ニュース News

ナダルがフェデラーについて語った7つのコメント

写真は2017年「全豪オープン」でのナダル(左)とフェデラー(右)

ラファエル・ナダル(スペイン)とロジャー・フェデラー(スイス)は、間違いなくテニス史に残る偉大な選手だ。ナダルは男子シングルス最多のグランドスラム21回優勝を誇り、フェデラーはノバク・ジョコビッチ(セルビア)と並ぶ20回の歴代2位の記録を保持している。ナダルとフェデラーは、テニス史上最高とも言えるライバル関係を築き、長い間テニスファンを魅了してきた。今回は、これまでナダルがフェデラーについて語ったコメントを7つ紹介する。スポーツウェブメディアSportskeedaが伝えている。

ナダルとフェデラーはこれまで40試合で対戦し、ナダルが24勝している。長くライバル関係にある二人だが、互いを敬い、コートの外では親しい友人として支え合っている。35歳のナダルと40歳のフェデラーが最後に対戦したのは2019年の「ウィンブルドン」準決勝で、フェデラーが4セットで勝利した。

それでは、ナダルがフェデラーについて語ったコメントを紹介する。

7. 「もし彼がベストのプレーをしていたら、僕にはチャンスが無かっただろう」(2004年)

ナダルとフェデラーは、2004年の「ATP1000 マイアミ」3回戦で初めて対戦。当時17歳のナダルは第32シードとして大会に参戦し、世界王者だったフェデラーを6-3、6-3で下した。

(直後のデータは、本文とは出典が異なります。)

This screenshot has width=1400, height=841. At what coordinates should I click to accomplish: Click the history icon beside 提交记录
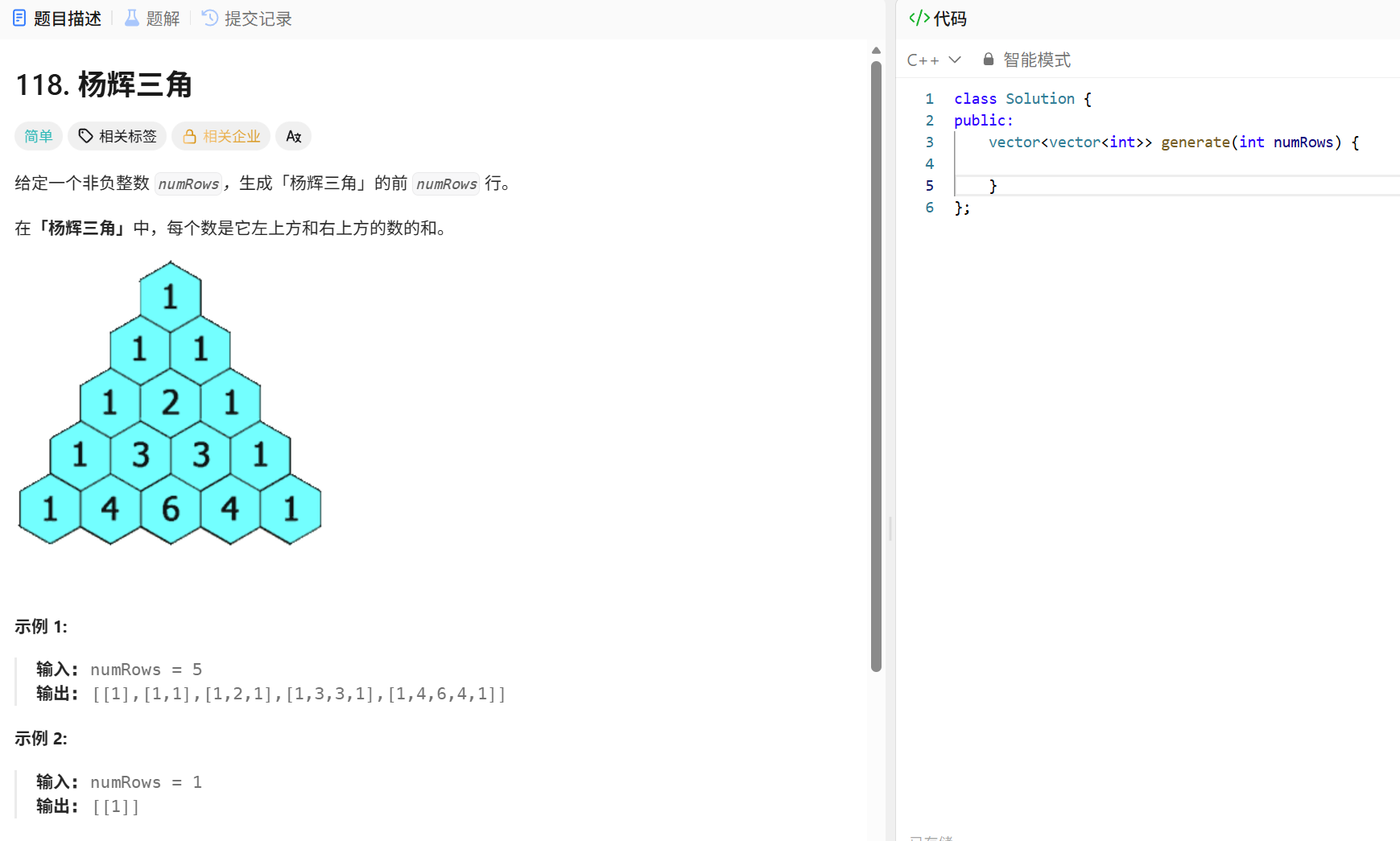208,18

試合後の記者会見で、ナダルは勝利について正直な感想を述べた。「とても嬉しいよ、僕の人生で最高の試合の一つをプレーしたんだから。誰が見ても、彼は最高のプレーをしていなかった。それが僕が勝てた理由だ。つまり、もし彼がベストのプレーをしていたら、僕にはチャンスが無かっただろう。でも、テニスではそういうことが起こる。僕のような選手が非常に良いプレーをして、ロジャーみたいなトップ選手が彼の最高のテニスが出来なかったら、僕は勝てる。でももちろん、すごく、すごく嬉しいよ」

6. 「君は史上最高の選手の一人だ、そして必ずサンプラスと並ぶだろう」(2009年)

2009年の「全豪オープン」決勝で対戦したナダルとフェデラー。ナダルがフルセットの接戦を制し、大会初優勝を決めた。

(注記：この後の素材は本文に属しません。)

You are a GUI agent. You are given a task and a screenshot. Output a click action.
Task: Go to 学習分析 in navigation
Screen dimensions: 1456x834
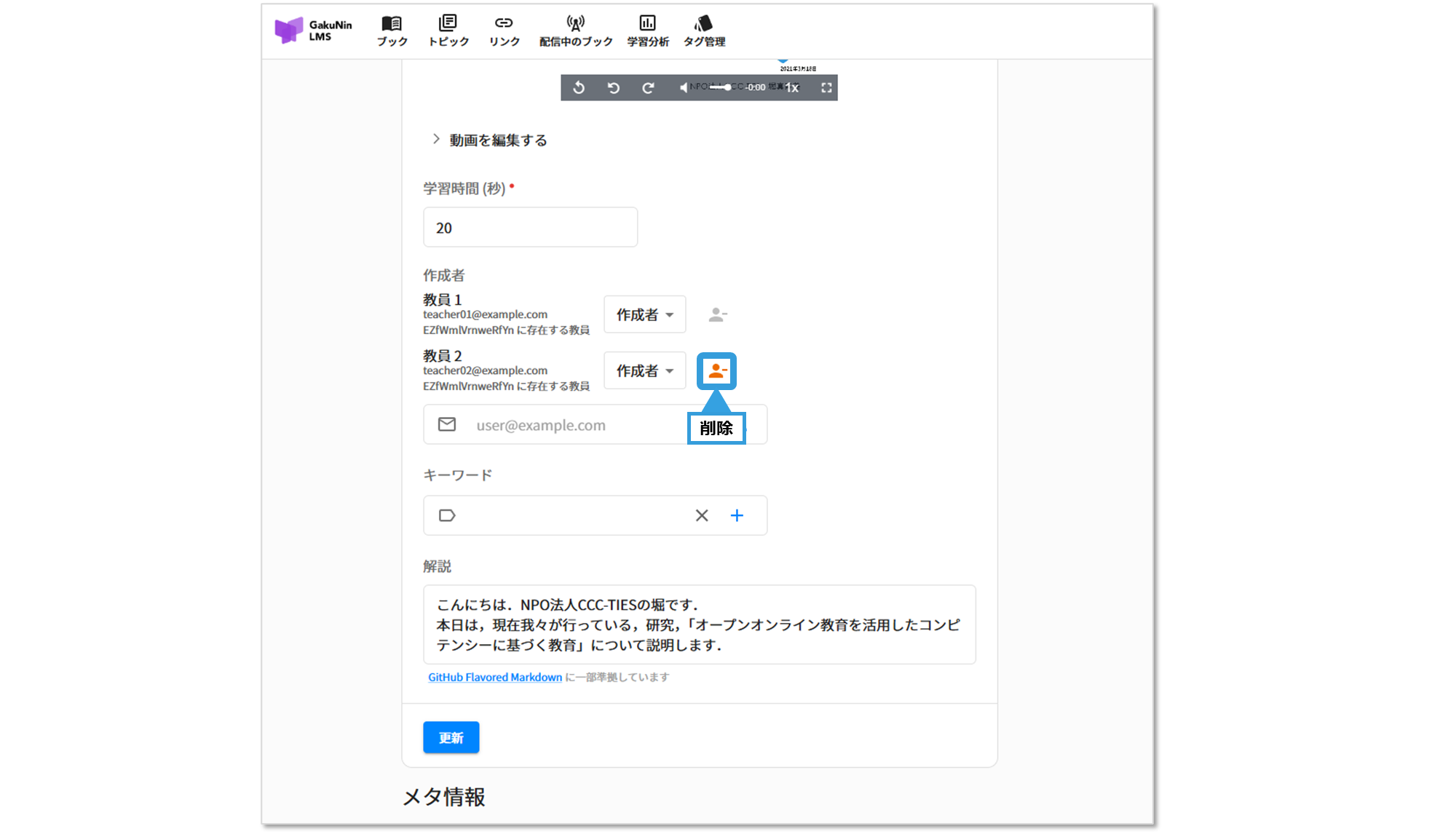647,31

フェデラーはこの大会で、ピート・サンプラス(アメリカ)の持つグランドスラム14回優勝という記録に並ぼうとしていた。その後、フェデラーは同年の「全仏オープン」でこの偉業を達成している。

トロフィー授与式で涙を見せたフェデラーを、ナダルは次のように慰めた。

「ロジャー、君の気持ちはとても良く分かる。君は素晴らしいチャンピオンで、史上最高の選手の一人であることを思い出してほしい。そして、必ずサンプラスと並ぶだろう。ロッド・レーバー(オーストラリア)からこのトロフィーを受け取ることは僕の夢だった」

5. 「ライバル関係とは思っていない。テニスで起こる大切な瞬間のすべてが、この関係により感謝の念を感じさせてくれる」(2010年)

2010年の「Nitto ATPファイナルズ」中にインタビューに答えたナダルは、フェデラーとの関係について語り、ライバル関係とは考えていないと明かした。同大会の決勝で、フェデラーは6-3、3-6、6-1でナダルを破った。

「僕らは常に素晴らしい関係を築けている。僕らの関係性は、始めの頃からそんなに変わっていない。常にお互いを尊敬しあってきたからね。僕たちの関係は、良くなるばかりだ。より親しくなって、多くの時間を共に過ごしてきた。[ATP選手]評議会にも参加して、コートで会って、エキシビションで共にプレーして。ライバル関係だとは思っていない。テニスで起こる大切な瞬間のすべてが、この関係により感謝の念を感じさせてくれる」

4. 「フェデラーがこういう完璧な技を見せてくる時、できることは冷静さを保ち、嵐が過ぎるのを待つことだけだ」(2011年)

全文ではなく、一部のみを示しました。